# WHAT THIS TASK INVOLVES
Rewrite the rows starting at the line that contains "You are a GUI" and stopping after the line that contains "The image size", keeping the requests and shifting every coordinate in the answers by -99. Give only those lines.

# TASK INPUTS
▼

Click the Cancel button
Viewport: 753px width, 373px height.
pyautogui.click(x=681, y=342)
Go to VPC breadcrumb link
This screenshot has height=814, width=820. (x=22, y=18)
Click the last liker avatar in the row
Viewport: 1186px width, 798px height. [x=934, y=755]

▲
▼

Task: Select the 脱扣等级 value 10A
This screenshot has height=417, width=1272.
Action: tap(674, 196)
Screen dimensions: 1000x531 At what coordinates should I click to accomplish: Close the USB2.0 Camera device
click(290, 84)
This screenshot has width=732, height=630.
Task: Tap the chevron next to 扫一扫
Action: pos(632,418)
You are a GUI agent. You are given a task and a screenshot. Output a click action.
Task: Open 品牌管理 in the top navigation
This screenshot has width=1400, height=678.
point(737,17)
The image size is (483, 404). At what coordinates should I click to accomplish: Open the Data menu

▲
▼

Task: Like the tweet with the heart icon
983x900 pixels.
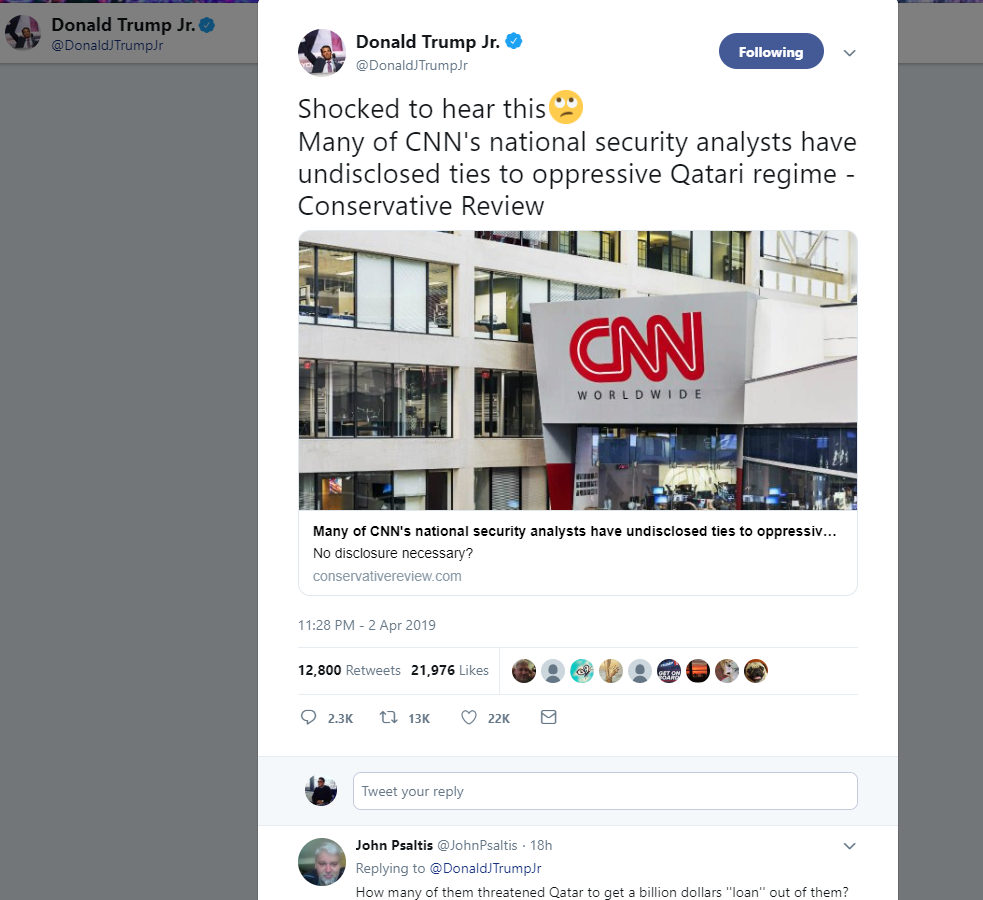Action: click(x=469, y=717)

▲

# TASK RESPONSE
You are a GUI agent. You are given a task and a screenshot. Output a click action.
Task: Open 品牌管理 in the top navigation
This screenshot has width=1400, height=678.
point(638,-82)
The image size is (483, 404). At what coordinates should I click to accomplish: Open the Data menu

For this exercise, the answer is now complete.